The selection of research grounds the idealistic focus of the text. While it consciously aims to allow the reader the freedom to choose for themselves their own subjective answers in regard to how to help others, it undeniably promotes altruism. Dave Andrews offers numerous examples of how selfishness and exploitation fracture and weaken communities, while fair dealing and communication ensure their smooth running. Thus although the author adapts an approach of sitting back and feeding the reader numerous examples and questions, the book is framed by a presumption that people will look out for their community if this means it will improve their own life. In the context of our current individualist society, the subtly of this approach is extremely effective as it establishes the reciprocal nature of community involvement, and suggests that innate goodness exists in all humans, because without it our society would not function at all.
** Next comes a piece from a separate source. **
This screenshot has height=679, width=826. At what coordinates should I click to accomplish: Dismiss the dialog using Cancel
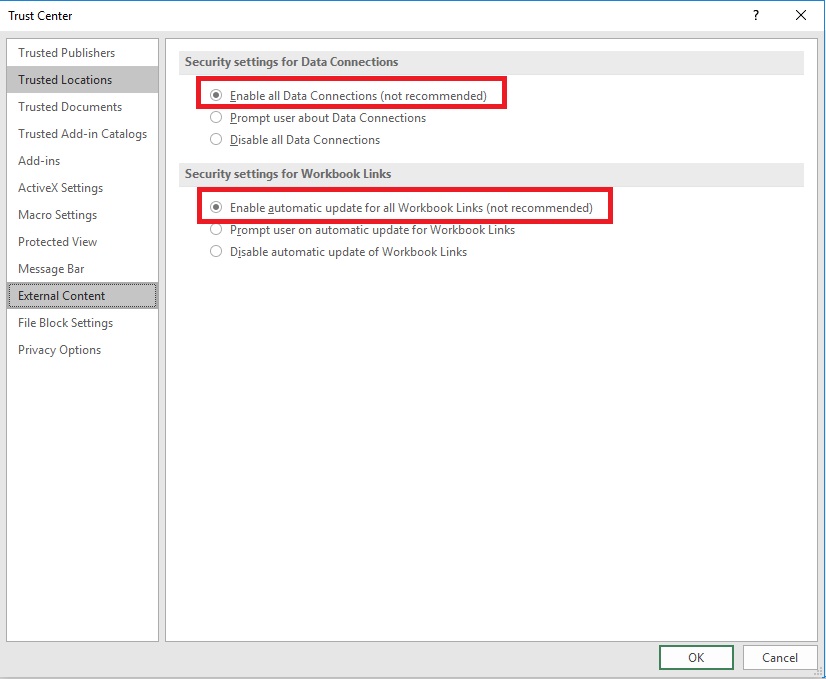780,657
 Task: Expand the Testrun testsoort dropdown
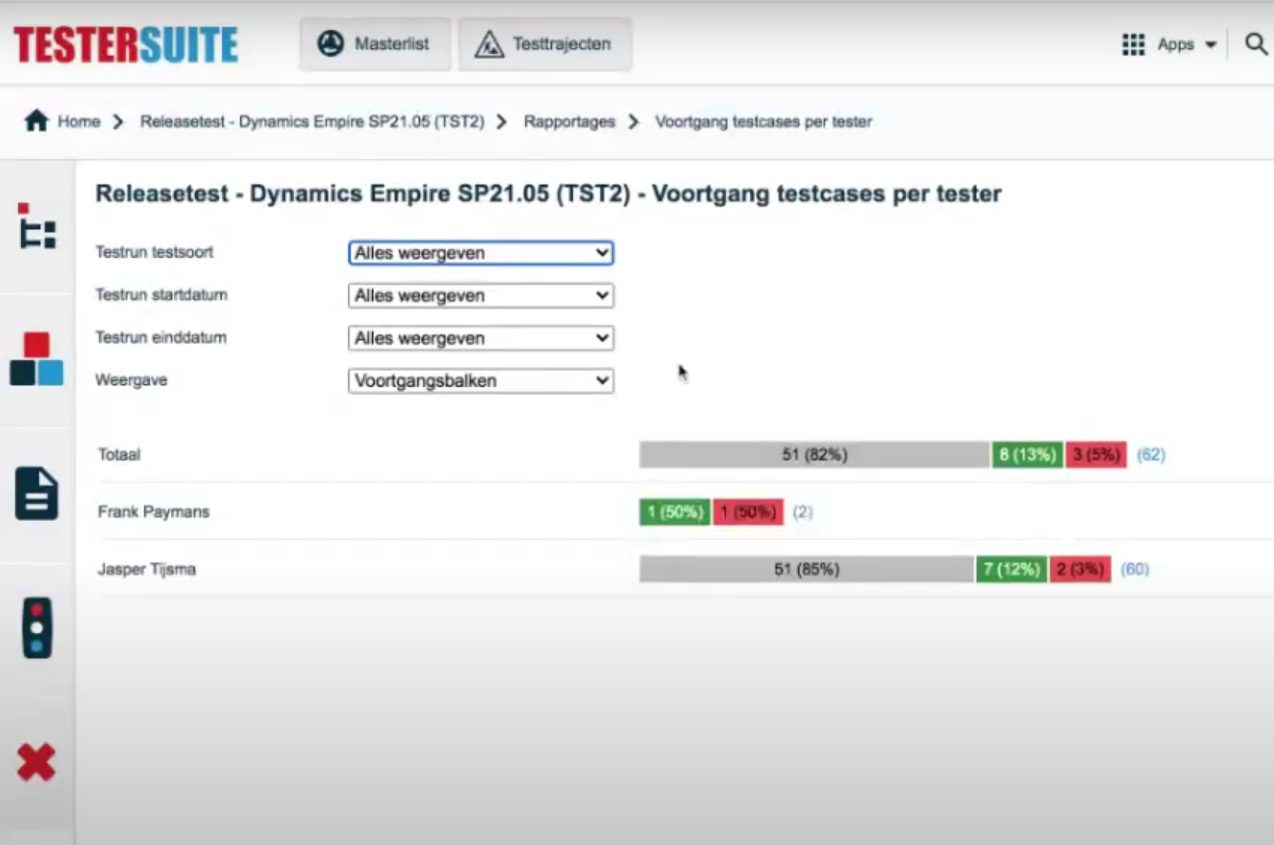[480, 253]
This presumption of the innate good in all people works in this context as most people like to believe themselves to be good; thus the self-examination of the course work is less daunting. The questioning of the self in the main section of the book not only evokes Socratic method, but also sends the reader into the realm of psychoanalysis. Fundamental questions of identity, motivation, fears, and loss, are not easy to take at the best of times. However, since the aim of this book is more about how one can become better able to co-operate, assist and influence social harmony, these hard questions act as a form of initiation into ‘humanity’. The self is broken down into a component of humans acting as a group. This acts to remove the sense of powerlessness and isolation of the individual versus society. Instead of an ‘us and them’ strategy, the book promotes a perspective of seeing the world in terms of their only being an ‘us’ and we each have a responsibility to the whole. The use of current social statistics and studies means the book is able to stabilise its idealistic aims with the contemporary lived experiences of people. These references legitimise the book’s philosophy by demonstrating examples of altruism in action.

Living Community offers a style and language perfect for community workers to follow in dealing with funding and bodies of authority. It wonderfully places itself as a bridge between our ideals and ways in which we can practically achieving them. While utopian in theme, the book’s structural approach of questions, exercises, readings, and bullet point notes, means that it reflects modern bureaucratic styles as well as offering useful appendixes of grant resources and even the UN Declaration of Human Rights. This deeply practical book is an ideal reference for anyone who needs guidance, support, and funding, to be more effective, honest and ethical in their dealings with humanity. It essentially offers the choice of numerous established and possible avenues, steps, and opportunities, for exercising our rights to enjoy and contribute to the functioning and development of our social environment.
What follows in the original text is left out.